PROBLEM DESCRIPTION —
Make a verbatim copy of the records; pictures stay out.

(Stored records)
──────────

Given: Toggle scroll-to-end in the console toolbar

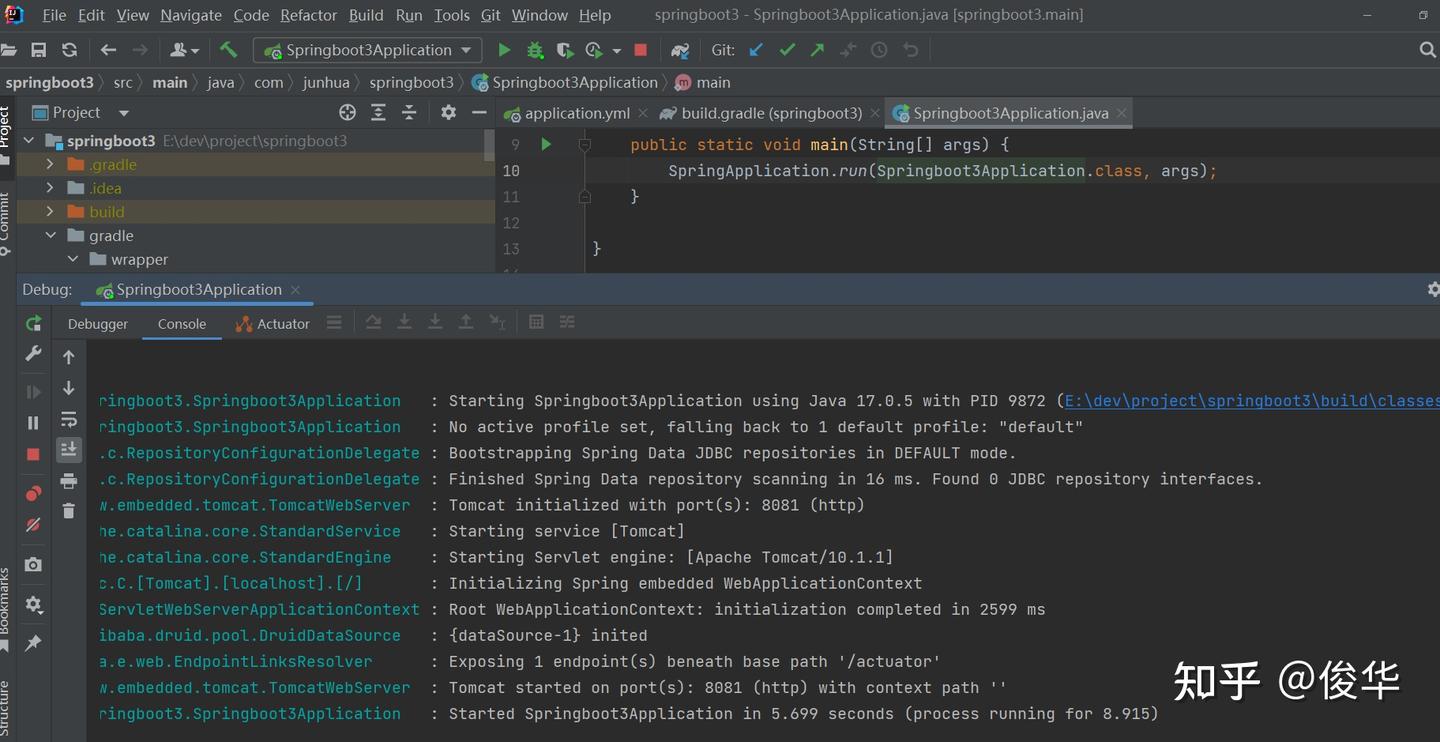Looking at the screenshot, I should coord(68,449).
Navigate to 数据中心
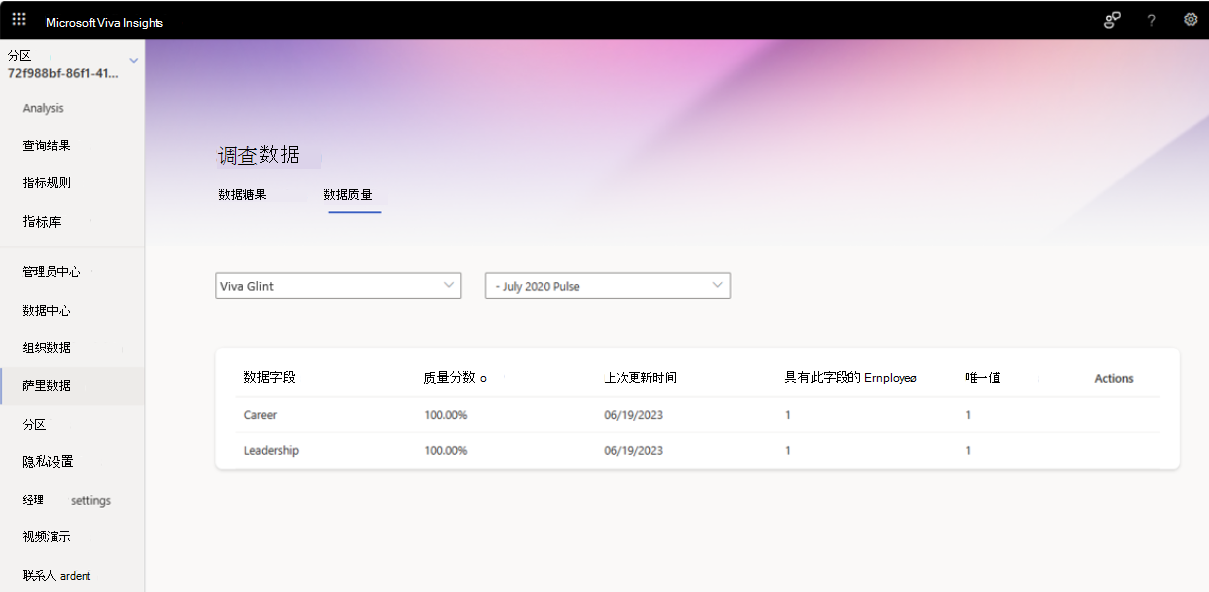This screenshot has height=592, width=1209. point(44,310)
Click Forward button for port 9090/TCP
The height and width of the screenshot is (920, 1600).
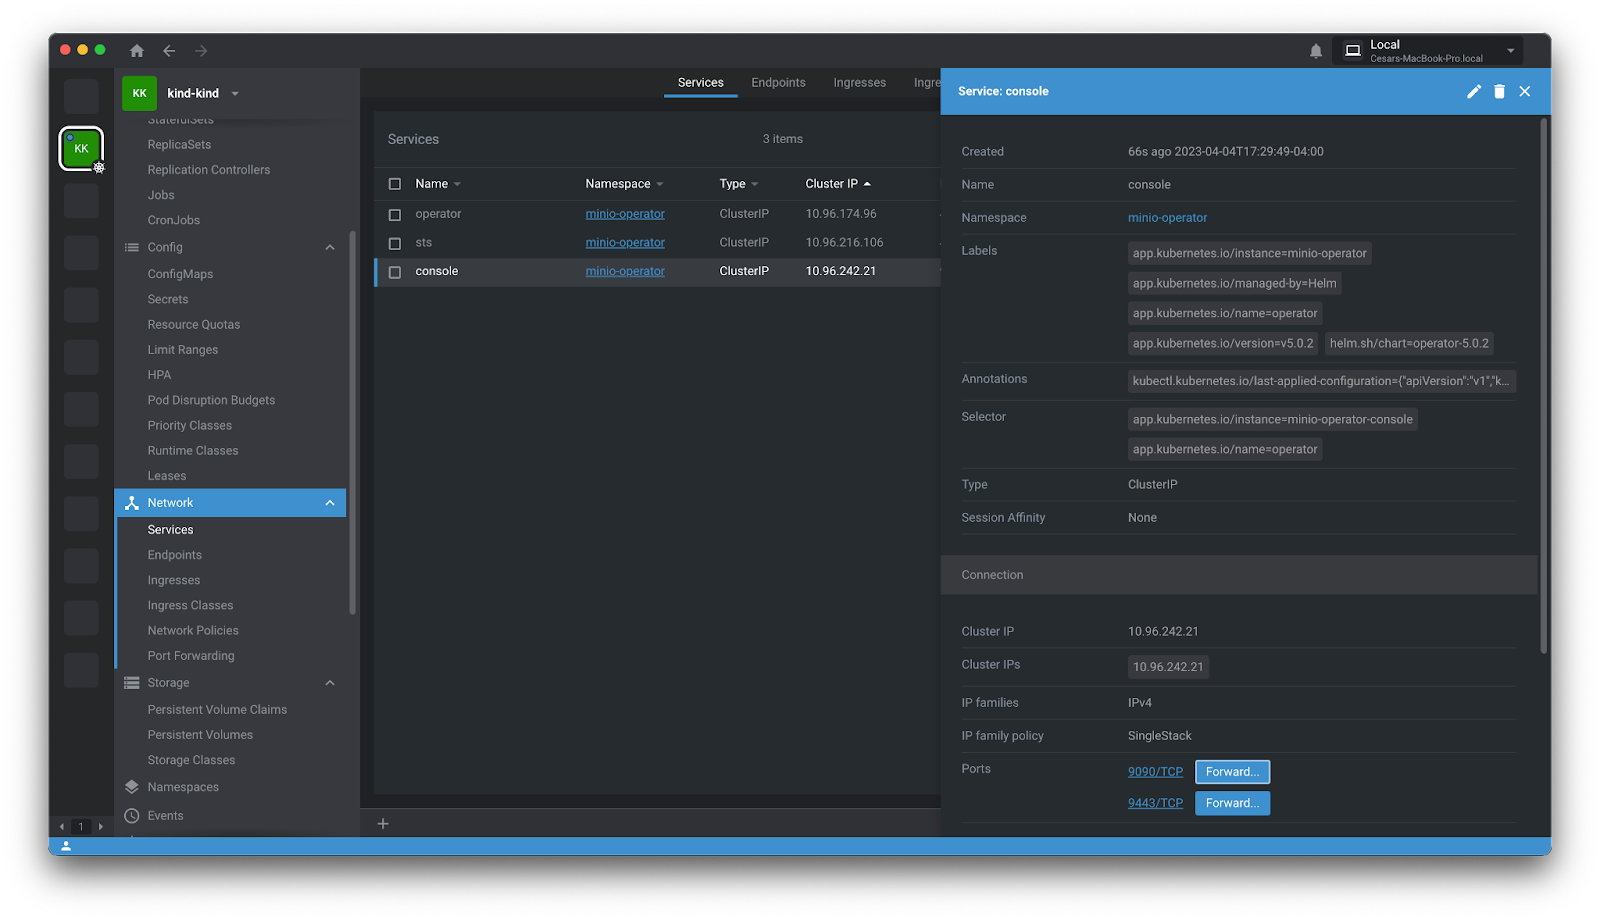coord(1232,772)
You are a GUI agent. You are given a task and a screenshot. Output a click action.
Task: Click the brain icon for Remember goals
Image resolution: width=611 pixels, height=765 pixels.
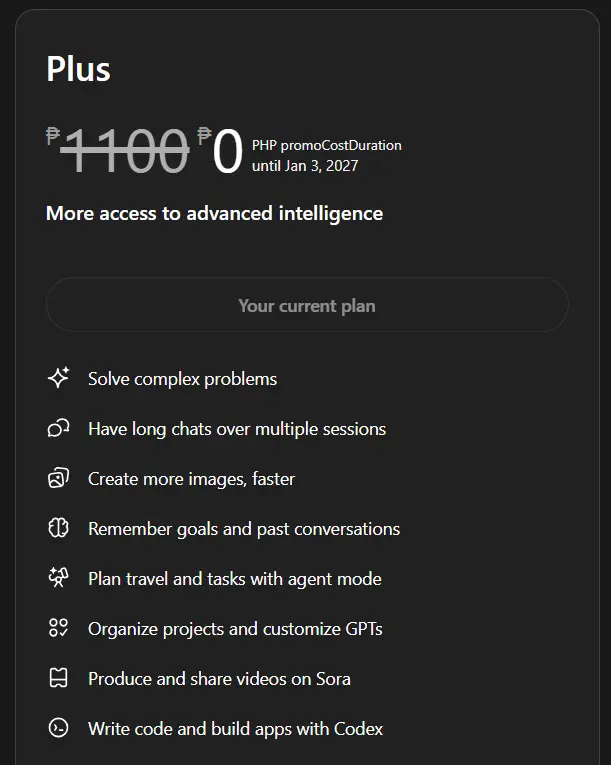[59, 528]

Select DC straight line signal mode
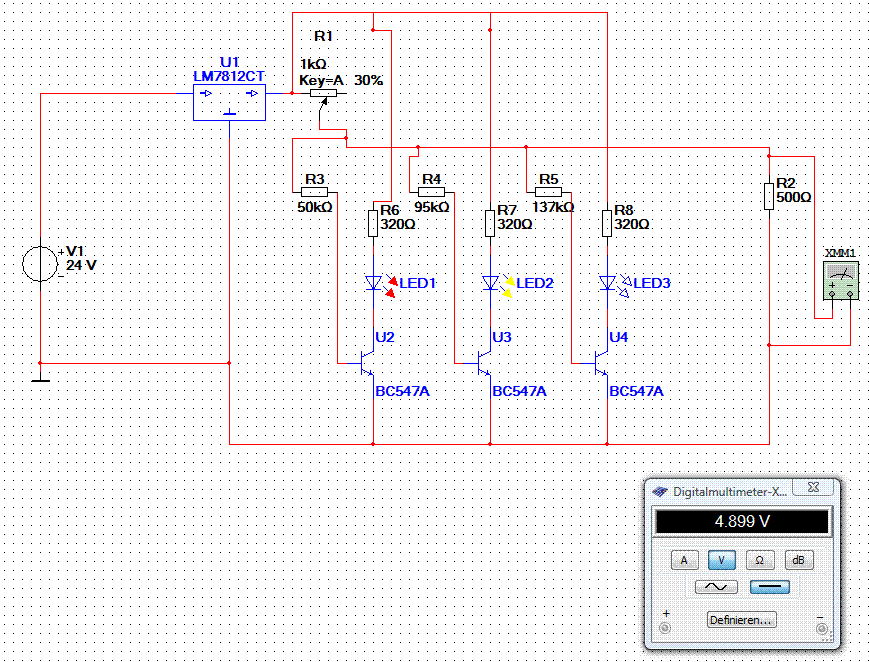pyautogui.click(x=770, y=587)
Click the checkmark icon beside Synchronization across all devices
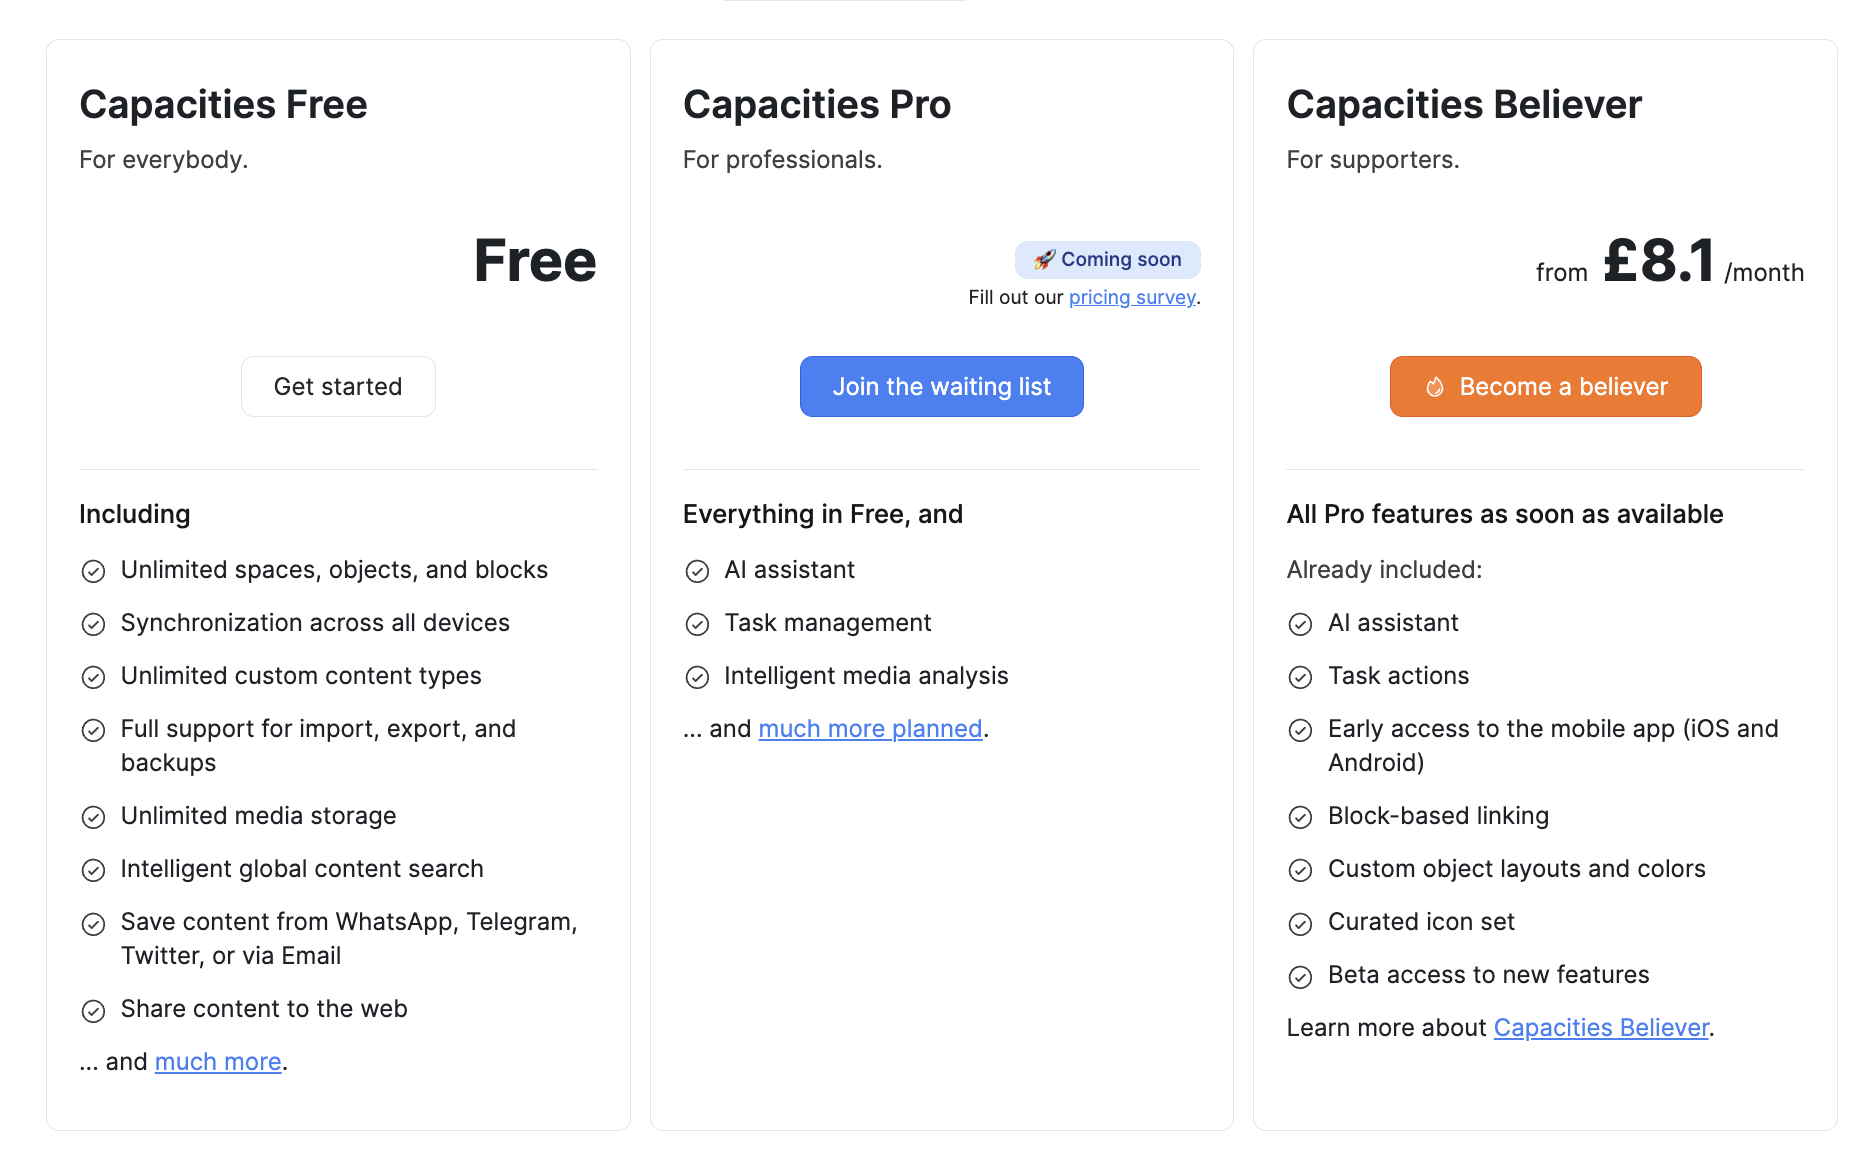 coord(93,624)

──────────

RESPONSE TO THE EXERCISE —
Given: Toggle scroll-to-end in the console toolbar

Looking at the screenshot, I should coord(68,449).
Navigate to 数据中心
This screenshot has height=592, width=1209. point(44,310)
Click Forward button for port 9090/TCP
The height and width of the screenshot is (920, 1600).
coord(1232,772)
You are a GUI agent. You are given a task and a screenshot. Output a click action.
Task: Click the brain icon for Remember goals
Image resolution: width=611 pixels, height=765 pixels.
[59, 528]

Select DC straight line signal mode
pyautogui.click(x=770, y=587)
Click the checkmark icon beside Synchronization across all devices
 coord(93,624)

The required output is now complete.